The study, “Integrative lipidomic and transcriptomic analysis of X-linked adrenoleukodystrophy reveals distinct lipidome signatures between adrenomyeloneuropathy and childhood cerebral adrenoleukodystrophy,” was published in the journal Biochemical and Biophysical Research Communications.
X-ALD is caused by mutations in the ABCD1 gene, and is inherited in an X-linked manner. The disease is a lipid metabolism disorder, marked by the buildup of a type of lipids called very long-chain fatty acids (VLCFA) particularly in the brain, adrenal glands, testis, and skin cells of patients.
X-ALD can manifest in multiple forms, varying in onset age and severity. But the defects in the ABCD1 gene alone cannot explain the molecular basis behind this variability.
Now, a team of researchers at the Seoul National University and the Yonsei University College of Medicine in South Korea are suggesting a more comprehensive approach to identify lipid alterations beyond VLCFAs, to better understand the mechanisms behind X-ALD.
The team compared the lipidomes — the whole lipid content of cells — between healthy people and patients with two types of X-ALD — adrenomyeloneuropathy (AMN) and childhood cerebral adrenoleukodystrophy (CCALD).
CCALD is a more severe form of ALD that typically starts during childhood, between the ages of 4 and 8. It normally involves the brain, where the white matter, especially myelin, a fatty sheath that protects nerve fibers, gets progressively damaged, leading to the worsening of symptoms over time.
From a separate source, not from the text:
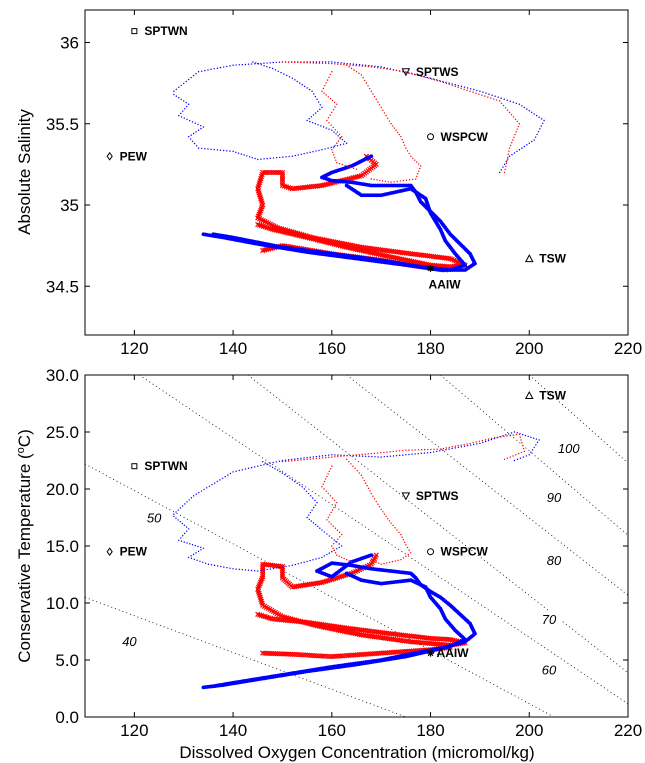  What do you see at coordinates (534, 456) in the screenshot?
I see `oxygen-saturation-isoline` at bounding box center [534, 456].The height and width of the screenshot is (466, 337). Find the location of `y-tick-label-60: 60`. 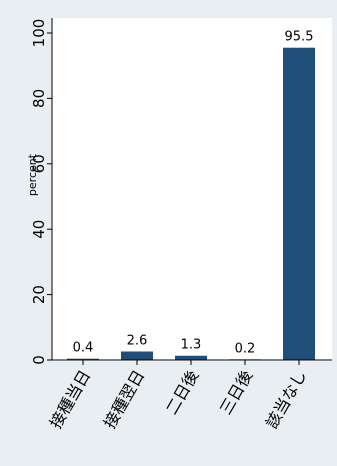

AMN is a milder form of ALD, which usually begins in early to mid-adulthood. It progresses slowly, and patients have symptoms such as leg stiffness, pain in the hands and feet, and bladder and bowel problems. It is the most common presentation of the disease.
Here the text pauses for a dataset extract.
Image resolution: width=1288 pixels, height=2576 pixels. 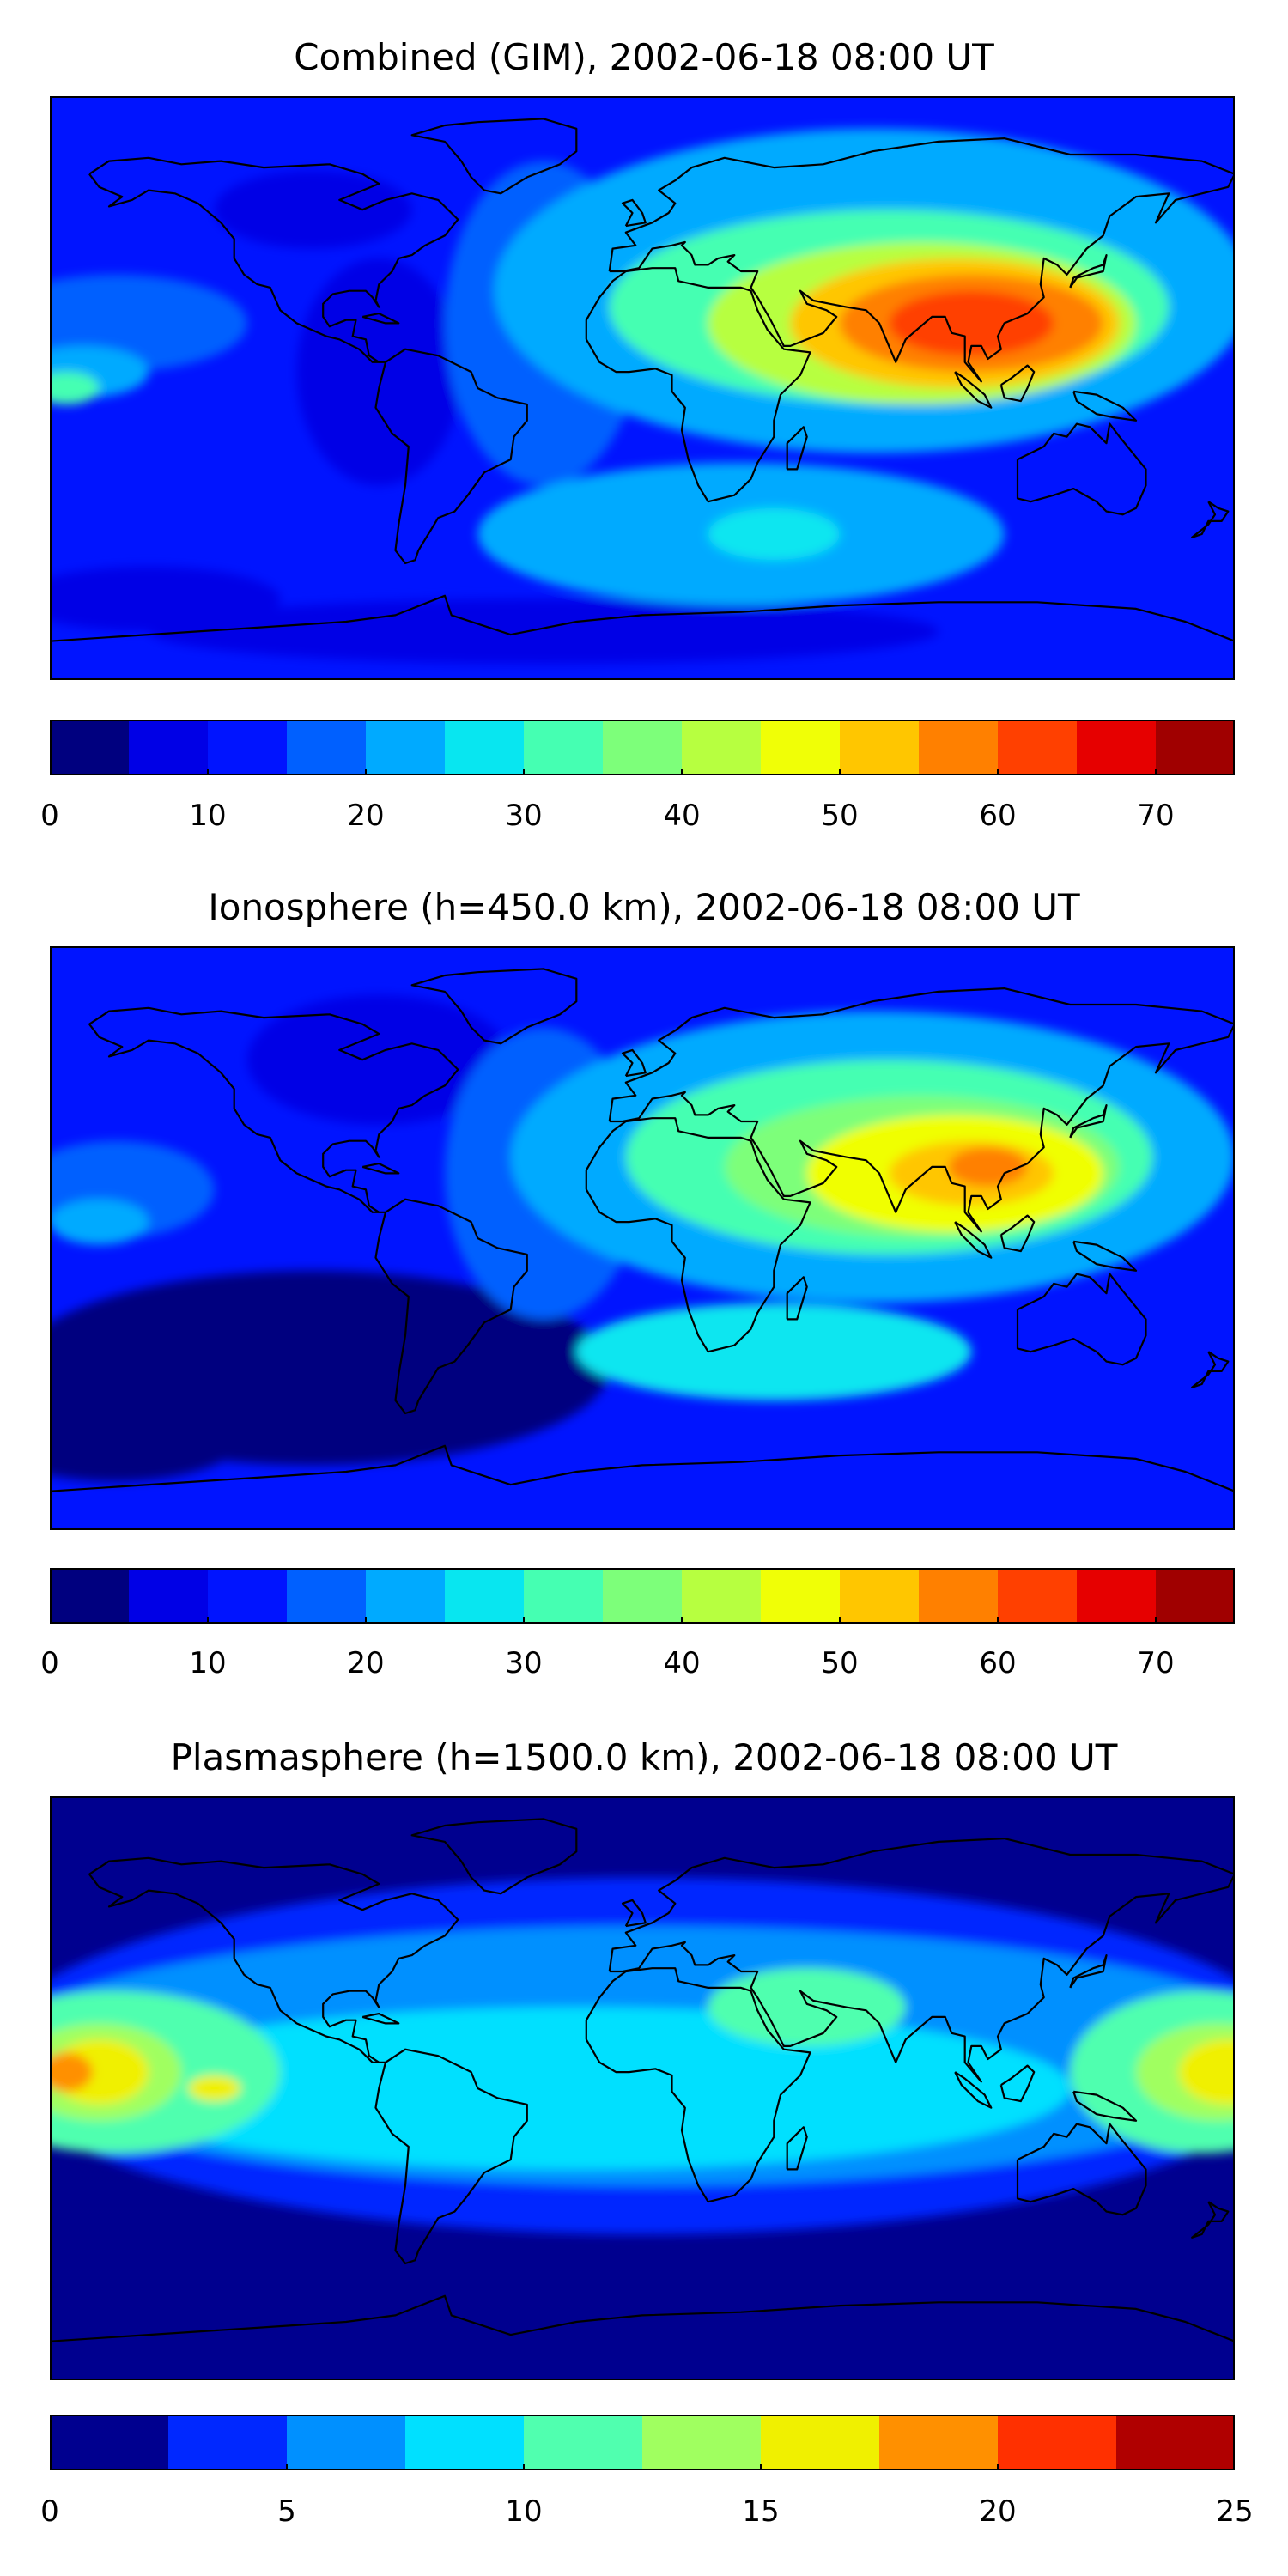 What do you see at coordinates (761, 2512) in the screenshot?
I see `colorbar-tick-label: 15` at bounding box center [761, 2512].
Researchers quantified the major lipid classes (e.g., phospholipids, glycerolipids, and sphingolipids) in skin cell samples (dermal fibroblasts) of healthy individuals (14 samples), AMN patients (21 samples), and CCALD patients (26 samples).
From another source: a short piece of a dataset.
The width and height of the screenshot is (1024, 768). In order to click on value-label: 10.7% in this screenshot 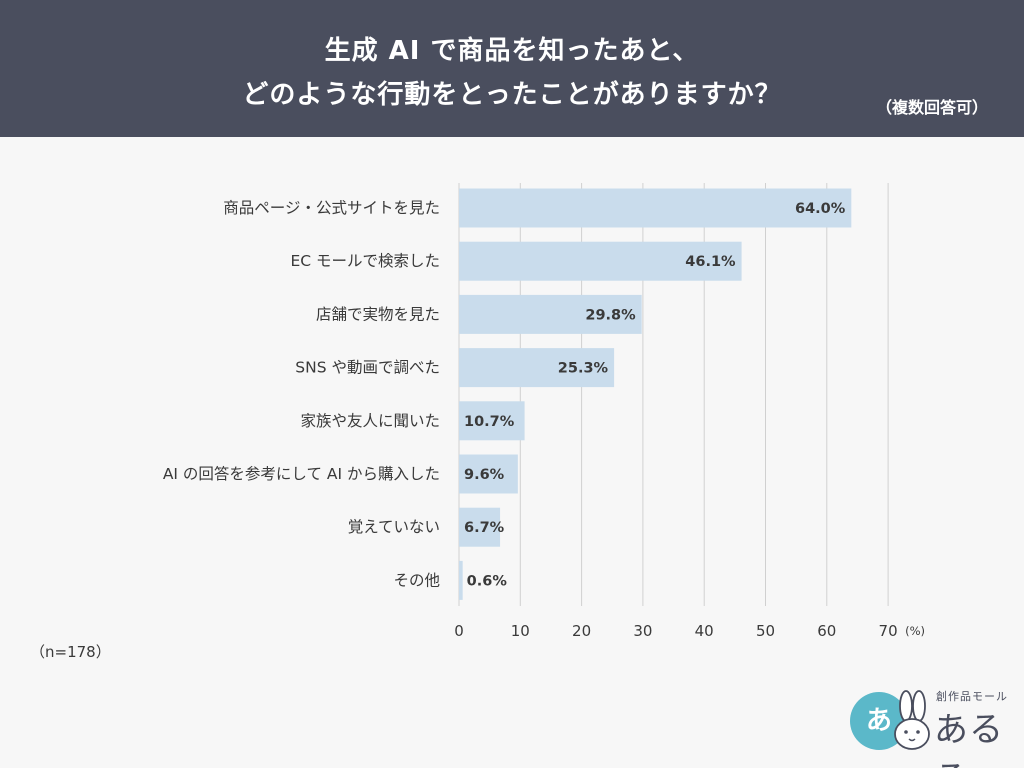, I will do `click(490, 422)`.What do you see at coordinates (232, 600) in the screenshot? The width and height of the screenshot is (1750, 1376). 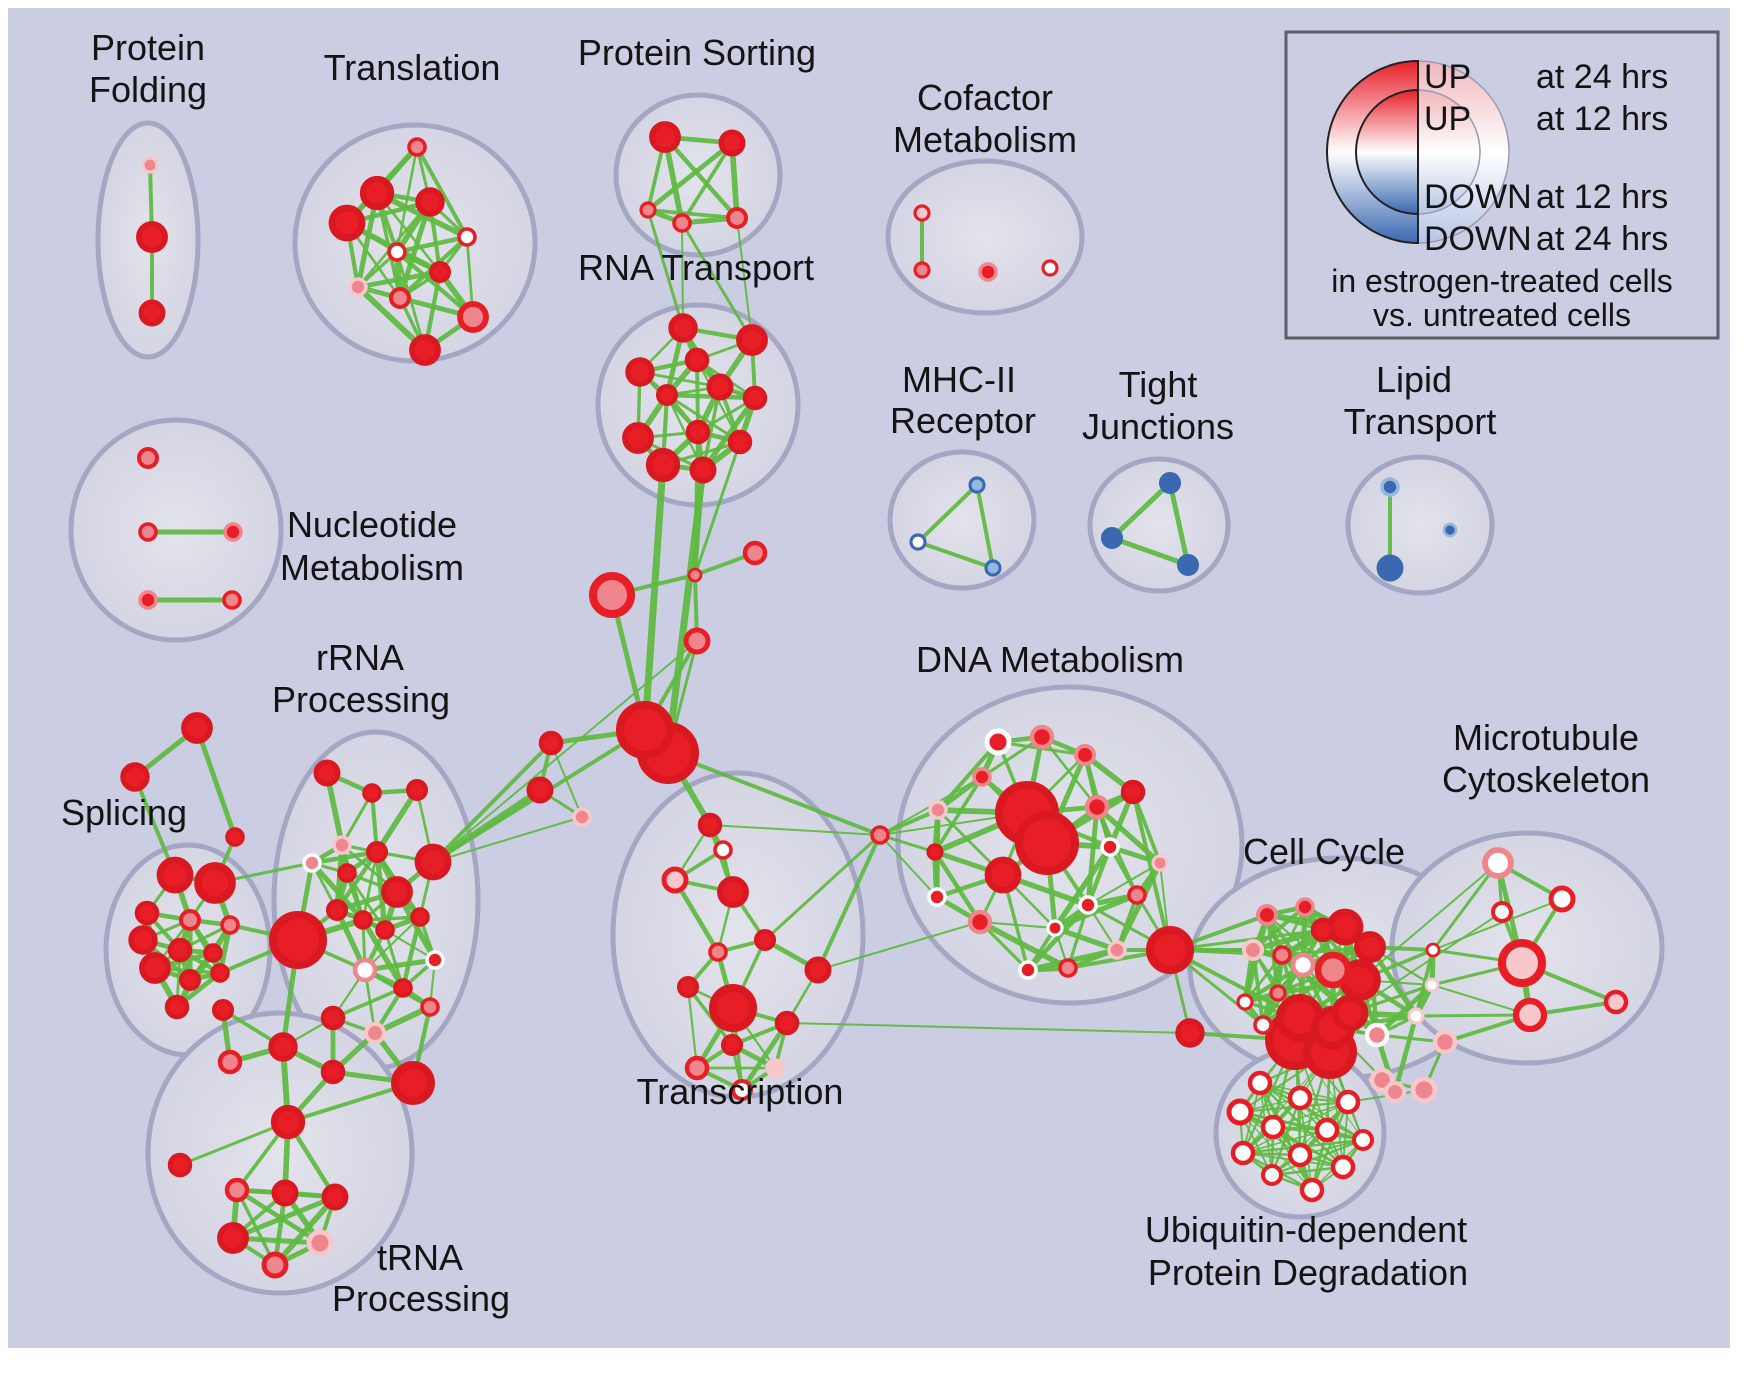 I see `gene-node-nm` at bounding box center [232, 600].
To determine the lipid profile of cells, they used two standard techniques called chromatography and mass spectrometry.
Results showed there were significant changes in the abundance of some groups of lipids between healthy individuals and the two X-ALD groups.
The team saw that a lipid pathway referred to as the sphingolipid metabolism is more active in AMN cells, resulting in higher levels of a group of lipids called ceramides. Additionally, the metabolic reactions involved in the production of triglycerides, the most common type of fat in our body, are more active in AMN.
In contrast, CCALD cells are deficient for these two types of lipids.
The difference in triglyceride levels between AMN and CCALD cells was seen specifically for triglycerides with shorter fatty acid chains — the ones that typically exist and are used by healthy cells. Triglycerides are made of glycerol and three fatty acid molecules that may vary in the length of their chains, depending on the number of carbon atoms they contain.
Researchers also measured the activity of genes involved in the metabolism of lipids in the healthy, AMN, and CCALD samples.
They observed changes in gene expression that supported the trends observed in lipid levels.
These results suggest that, in people with X-ALD, there is a “collapse of the lipid homeostasis [physiological balance], especially in typical lipids that are physiologically essential for healthy control,” the researchers concluded.
According to the team, the results also suggest that ceramides and the related sphingolipid metabolism “may be the highly relevant signatures” responsible for the disease variations in X-ALD, and that the dysfunction of typical triglycerides “might biochemically be associated with [disease] severity in CCALD patients.”